One flitting glimpse, caught through an interstice

  • In “When I peruse the conquered flame,” Whitman is alone, holding a book, pensive with bitter envy for the love he reads about. In “One fitting glimpse,” by contrast, he sits silent and happy in a crowded, noisy bar, holding hands with his lover. Intriguingly, he does not present the scene directly, but rather as seen through a wall. At first we assume that the poet is looking through a chink in the wall, but then it turns out that we are the ones looking at him.

  • Our view of the scene is flitting, and the scene itself is flitting, too: a gap in time, a break in the conventional order. The tavern becomes a respite, an oasis, a safe harbor. In this, the only winter poem in Calamus, the men are crowded by a stove, late at night, for a moment of light in the cold darkness. A warm hearth on a winter’s night – we might expect it to be a cozy cabin or family home, but Whitman sets the poem in a public room – a bar – because that is where the love he celebrates is most at home.

  • The glimpse through an interstice makes us voyeurs, secret sharers in the scene, and aesthetic appreciators of a “framed” portrait. It links us to the writing poet, who is both in and out of the game, observing himself while he makes himself observed by us. While Whitman’s dual self sometimes torments him, sometimes it delights him, as it is here, where the pleasure of holding hands is amplified by observing, recalling, and writing about it. It is just an ordinary, unremarkable scene of workmen and drivers in a bar, but something secret is silently occurring in the corner. Whitman hints at something taboo about the seemingly innocent holding of hands: we cannot tell if he is distinguishing it from the smutty jests, linking it to them, or both.

  • The word “content” appears in three Calamus poems.
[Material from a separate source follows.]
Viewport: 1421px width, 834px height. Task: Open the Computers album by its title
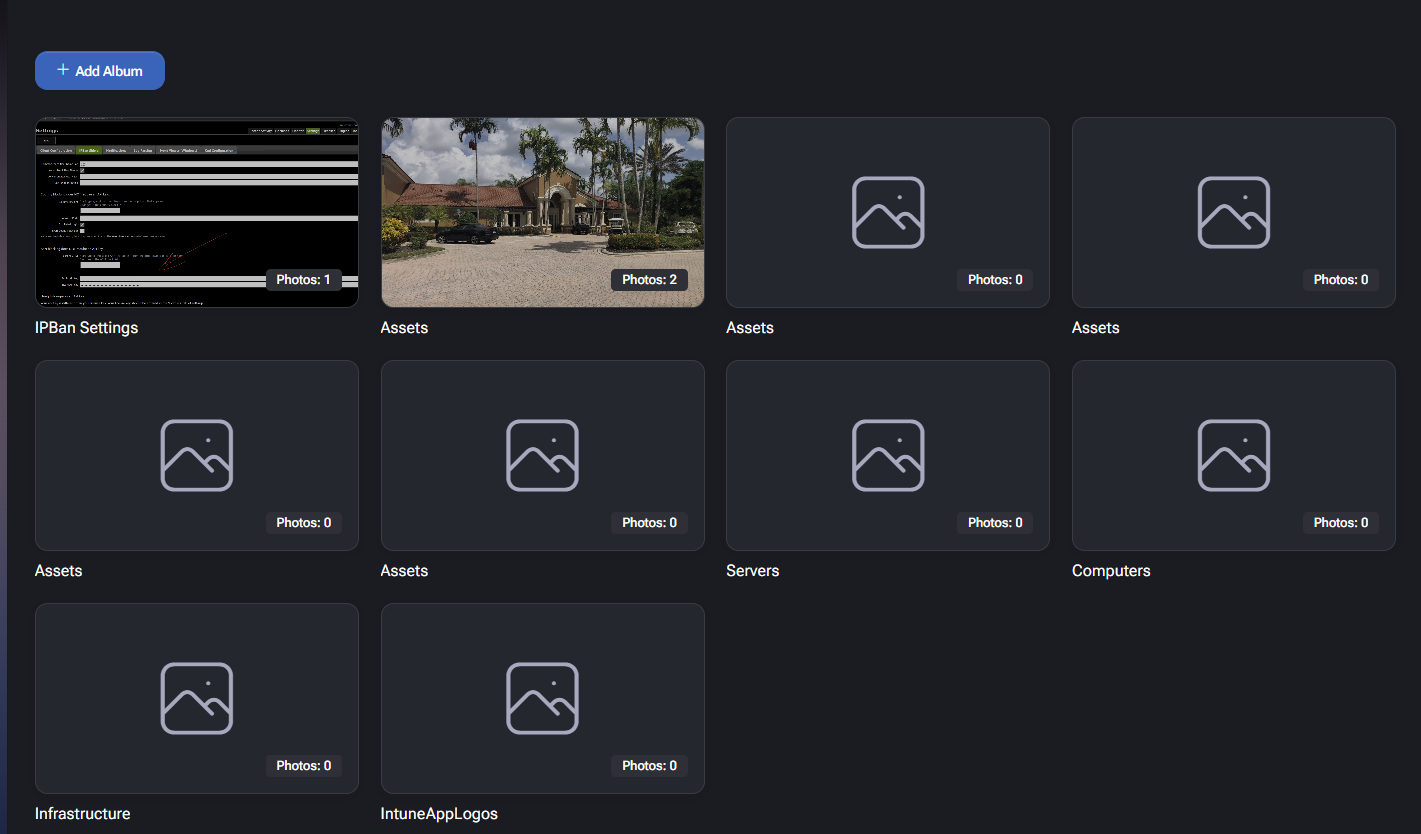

In “Hours continuing, long, sore, and heavy-hearted,” Whitman is anguished because his lover is content without him. In “O love,” he assures the reader that he is content, but he does not really seem it: he is alone, and he is “dying, always dying.” “One fitting glimpse,” however, offers a beautiful picture of mutual contentment. As in other happy scenes in Calamus, love is nonverbal (until put into a poem): the lover silently approaches, and he and Whitman speak little, “perhaps not a word” – in contrast to the noises, oaths and smutty jests. The half-rhyme of “silent” and “content” further seals the association.

  • Whitman may be using the tavern environment, with its traditional, venial sins such as drinking and cursing, as the vulgar, crowded locus of heterosexual love, to be contrasted with the chaste, manly attachment occurring silently in the corner. Or he may be presenting the barroom scene, with its working-class camaraderie, as a distinctly homoerotic environment: the “smutty” soil from which the flower of Whitman’s love emerges. Both readings seem equally valid, and it is this kind of ambiguity that makes the Calamus poems so deep, mysterious, and yet open to conversation.